The other key element of this research will be a global wildfire model. Current “process-based” vegetation-fire models are based on a still-limited quantitative understanding of the processes, and do not perform to the standard required. On the other hand, remotely sensed data on fire occurrence, burnt area and fire radiative power are abundant, publicly available, and improving. Empirical models can therefore be developed, relating wildfire (as seen from space) to its multiple controls. The Figure (left) shows an example based on annual burnt-area statistics on a coarse (0.5˚C) global grid. The panels are partial residual plots based on a generalized linear model.

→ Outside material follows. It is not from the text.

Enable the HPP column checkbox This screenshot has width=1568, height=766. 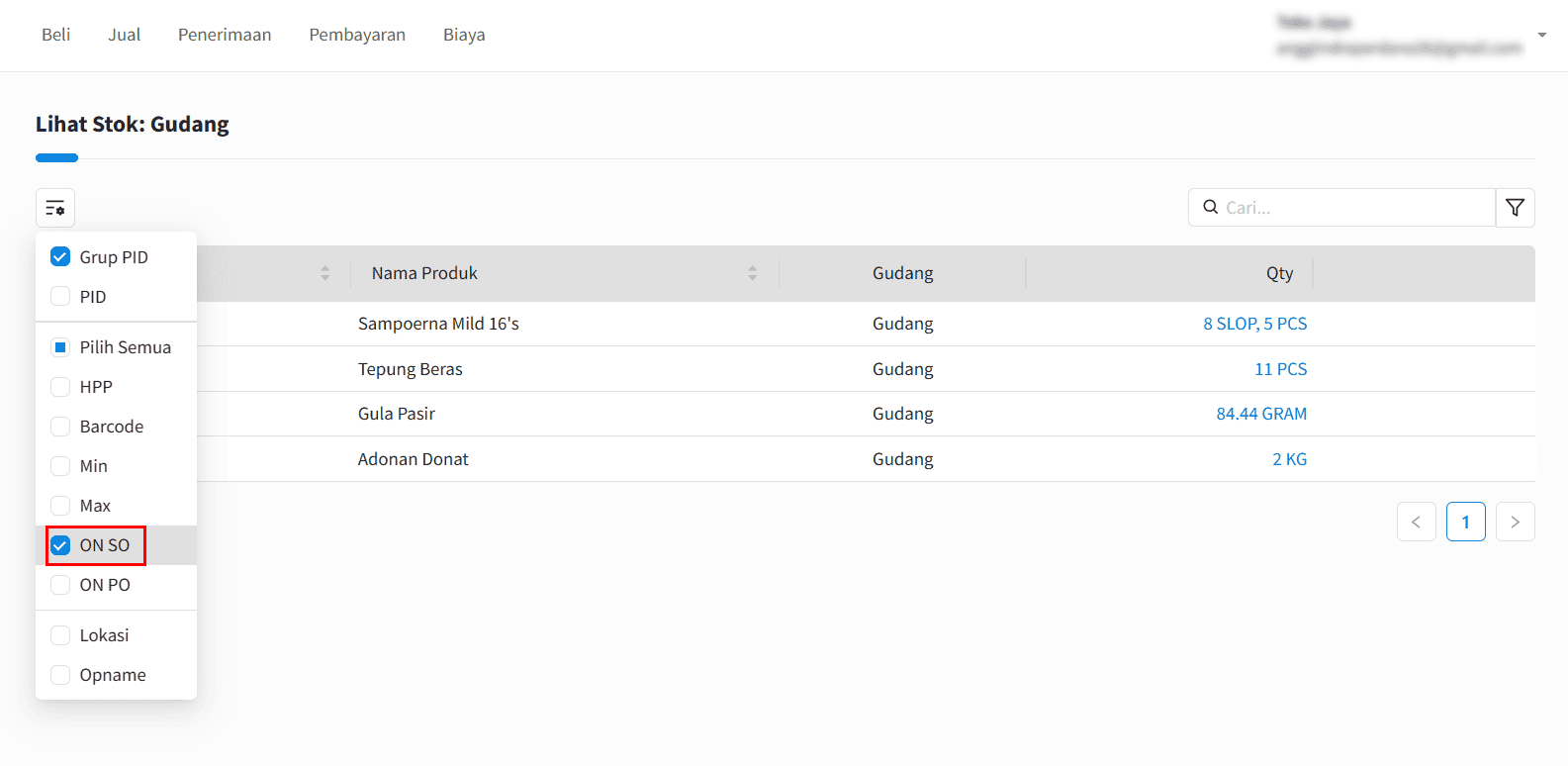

By combining probabilistic modelling of both climate and wildfire, this project is therefore expected to achieve a substantial advance in the state of global fire modelling; while also providing a proof-of-concept for a new scientific approach to the quantification of this increasingly important risk.
Training opportunities:
The student will be embedded in the Leverhulme Centre for Wildfires, Environment and Society and have the opportunity of regular interdisciplinary science meetings and training with the cohort of fire scientists working in the Centre. More specifically, they will join a growing cohort of wildfire modellers, some working in cooperation with the UK Met Office, who exchange experience through (and outside) of the Centre’s monthly Earth Systems Fire Group meetings.
The student will have access through the Centre to world-leading capability in the remote sensing of fire (Martin Wooster’s group at Kings College London) and data science. Rosella Arcucci’s group in the Data Science Institute at Imperial College includes a new activity on wildfire data assimilation.
Since the project is partially funded from the Land Ecosystem Models based On New Theory, obseRvations, and ExperimEnts (LEMONTREE) project, an international consortium working on new approaches to modelling the terrestrial biosphere, the student will also attend monthly (virtual) science meetings of that project and thereby interact with ecosystem scientists, including a large cohort of PhD students, in seven countries.
The PhD programme will include a three-month secondment to AXA XL, where the student will develop context for the implications of the work for (re-)insurance, and present project findings.
Student profile:
This project requires, above all, well-developed quantitative skills, including a good mathematical background, competence in programming in R or Python, and applications of statistical and/or machine learning software. Applicants should hold or expect to gain a minimum of a 2:1 Bachelor Degree, Masters Degree with Merit, or equivalent in physics, engineering, applied mathematics, meteorology, economics or associated subject.
To apply, please follow the instructions at https://research.reading.ac.uk/scenario/apply/
Funding Notes
Due to UKRI rules, the DTP can only fund a very limited number of international students. We will only consider applications from international students with an outstanding academic background placing them in the top 10% of their cohort.